Abstract

P.T. Dignam, Modbury, South Australia, Australia:
McLachlan and Mulder have made a valiant attempt to address the ethics of involuntary hospitalisation [1]. Their emphasis on the capacity for autonomous decision making is particularly admirable. Their perpetuation of the concept of social paternalism, however, seems semantically and philosophically flawed.
Paternalism is, quintessentially, intervening in someone's life for their own good: Where this good is only a secondary or indirect consequence (e.g. in preventive detention) the intervention cannot properly be called paternalistic. It is also arguable whether ‘paternalism’ is the proper term anyway [2]. An intervention on behalf of someone not capable of exercising autonomy warrants some other term, and ‘paternalism’ in its more typically perjorative connotation should be reserved for situations where control is exercised over potentially truly autonomous individuals. The opposite of the latter definition is ‘freedom’, of the former, ‘neglect’.
But, if the degree of substantial autonomy is so critical, the argument that, in situations of danger to others, the criminal justice system should always be the first port of call seems somewhat arbitrary. Guilt in the legal sense implies a capacity to form criminal intent. In most police matters, this is not in question and competence is assumed. But where the subject is patently incompetent, or where substantial doubt exists, surely those matters (to do with the subject's psychiatric condition as it affects their competence) should be addressed first. The police often pragmatically demonstrate this when they bring obviously psychotic offenders straight to hospital rather than subject them to criminal charges.
The authors' argument against specific mental health legislation for the protection of others centres on their casual equation of ‘imposed hospitalisation and treatment of those deemed to pose a threat’, with ‘preventive detention’. The former is, by and large, a relatively short-term therapeutic exercise with a finite endpoint, focused on the patient's need for treatment (to restore autonomy), with the wider community an indirect beneficiary. The latter is a different thing altogether, and justifies many of the criticisms the authors discuss. The authors' use of the term ‘discriminatory’ also warrants examination, focusing as it does on ‘positive’ discrimination, or applying a distinction between people where none is relevant.
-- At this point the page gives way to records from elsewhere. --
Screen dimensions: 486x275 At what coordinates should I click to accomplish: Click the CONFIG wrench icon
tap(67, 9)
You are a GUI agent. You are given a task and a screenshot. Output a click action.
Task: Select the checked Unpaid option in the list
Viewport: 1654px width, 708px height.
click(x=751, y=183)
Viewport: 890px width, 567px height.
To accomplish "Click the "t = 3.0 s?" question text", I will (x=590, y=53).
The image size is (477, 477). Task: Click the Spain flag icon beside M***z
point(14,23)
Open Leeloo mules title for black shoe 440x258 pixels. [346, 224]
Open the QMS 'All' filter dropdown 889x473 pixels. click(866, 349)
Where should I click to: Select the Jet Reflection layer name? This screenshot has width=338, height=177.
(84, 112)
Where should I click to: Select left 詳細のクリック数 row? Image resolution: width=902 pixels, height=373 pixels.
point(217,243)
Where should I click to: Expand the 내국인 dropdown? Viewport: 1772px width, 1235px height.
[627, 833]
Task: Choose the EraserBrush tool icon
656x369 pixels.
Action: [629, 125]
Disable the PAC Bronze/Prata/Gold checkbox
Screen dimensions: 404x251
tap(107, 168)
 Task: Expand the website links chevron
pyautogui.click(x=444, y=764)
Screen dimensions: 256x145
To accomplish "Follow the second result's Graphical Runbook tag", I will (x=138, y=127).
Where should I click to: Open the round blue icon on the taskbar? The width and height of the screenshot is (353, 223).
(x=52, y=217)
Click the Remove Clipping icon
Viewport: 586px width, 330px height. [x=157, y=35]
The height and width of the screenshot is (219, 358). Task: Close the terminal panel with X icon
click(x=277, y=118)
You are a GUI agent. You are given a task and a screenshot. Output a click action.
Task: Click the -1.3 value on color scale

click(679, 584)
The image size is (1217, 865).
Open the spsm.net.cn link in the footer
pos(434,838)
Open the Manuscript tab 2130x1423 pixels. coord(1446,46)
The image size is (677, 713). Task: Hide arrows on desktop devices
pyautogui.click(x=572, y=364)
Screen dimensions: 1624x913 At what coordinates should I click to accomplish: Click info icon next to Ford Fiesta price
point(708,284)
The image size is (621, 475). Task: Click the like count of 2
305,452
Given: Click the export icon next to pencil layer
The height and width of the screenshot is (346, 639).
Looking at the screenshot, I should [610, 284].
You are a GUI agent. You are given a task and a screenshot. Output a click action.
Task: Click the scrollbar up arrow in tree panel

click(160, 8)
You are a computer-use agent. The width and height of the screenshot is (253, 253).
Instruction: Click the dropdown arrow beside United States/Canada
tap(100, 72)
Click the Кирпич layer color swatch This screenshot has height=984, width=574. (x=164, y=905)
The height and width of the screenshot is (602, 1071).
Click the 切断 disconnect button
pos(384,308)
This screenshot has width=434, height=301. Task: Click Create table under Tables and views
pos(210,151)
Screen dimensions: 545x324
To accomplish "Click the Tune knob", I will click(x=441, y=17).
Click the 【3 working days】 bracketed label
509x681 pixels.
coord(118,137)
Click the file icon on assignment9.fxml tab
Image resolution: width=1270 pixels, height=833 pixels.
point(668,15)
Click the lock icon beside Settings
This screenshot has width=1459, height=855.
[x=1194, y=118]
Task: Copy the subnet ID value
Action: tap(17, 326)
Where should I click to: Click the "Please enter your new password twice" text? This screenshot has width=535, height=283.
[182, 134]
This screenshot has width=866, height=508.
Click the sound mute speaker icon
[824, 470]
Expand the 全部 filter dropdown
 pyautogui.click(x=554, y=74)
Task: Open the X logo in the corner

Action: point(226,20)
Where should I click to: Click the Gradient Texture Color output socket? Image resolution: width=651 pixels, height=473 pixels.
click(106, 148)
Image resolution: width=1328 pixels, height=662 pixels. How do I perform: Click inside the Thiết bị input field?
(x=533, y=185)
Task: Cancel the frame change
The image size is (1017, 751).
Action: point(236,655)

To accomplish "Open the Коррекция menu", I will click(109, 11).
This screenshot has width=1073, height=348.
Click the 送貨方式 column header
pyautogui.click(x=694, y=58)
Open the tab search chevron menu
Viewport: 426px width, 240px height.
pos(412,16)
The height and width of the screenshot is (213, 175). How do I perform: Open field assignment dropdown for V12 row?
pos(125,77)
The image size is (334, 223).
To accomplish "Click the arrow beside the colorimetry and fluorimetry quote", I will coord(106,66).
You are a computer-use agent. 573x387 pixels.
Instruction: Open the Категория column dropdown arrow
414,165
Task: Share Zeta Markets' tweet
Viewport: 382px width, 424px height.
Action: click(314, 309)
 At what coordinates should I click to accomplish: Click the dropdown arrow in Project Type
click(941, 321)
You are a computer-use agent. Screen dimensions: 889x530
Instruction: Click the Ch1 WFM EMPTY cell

The model they proposed arguably demonstrates ‘negative’ discrimination in its failure to recognise a distinction that is relevant: a lack of competence. Rosenman [3] and Campbell [4] also focused on discrimination, and yet it would seem it is the illnesses and their private and public manifestations that create the stigma, not the rules under which people are certified.
McLachlan and Mulder have identified a current trend towards individual liberalism, but they also identified society's unease with this philosophy as applied to mental health. The shift from ‘need’ criteria to ‘danger’ criteria probably derives from the USA as a reaction against unworkably broad earlier models prone to abuse, and reflects the biases of that culture [5]. This American model is flawed in its narrowness and its preoccupation with predictability, and its failure to address need for, amenability to, or imposition of treatment. It is a poor model for Australian society.
Well-designed, specific legislation has the capacity to compensate for the disadvantaged predicament of the mentally ill by recognising their special needs. It should start with McLachlan and Mulder's emphasis on the restoration of autonomous decision making as a central goal of enforced treatment. It would recognise that the community seems to prefer that clinicians, rather than lawyers, apply the rules, at least in the beginning, and would shift towards Rosenman's substituted consent as the scale of intrusion increased. Dangerousness to the public would be included only as an indicator of likely incompetence in someone having a mental illness, rather than as an endpoint in itself. Purely ‘preventive’ detention would rightly be the subject of alternative legislation.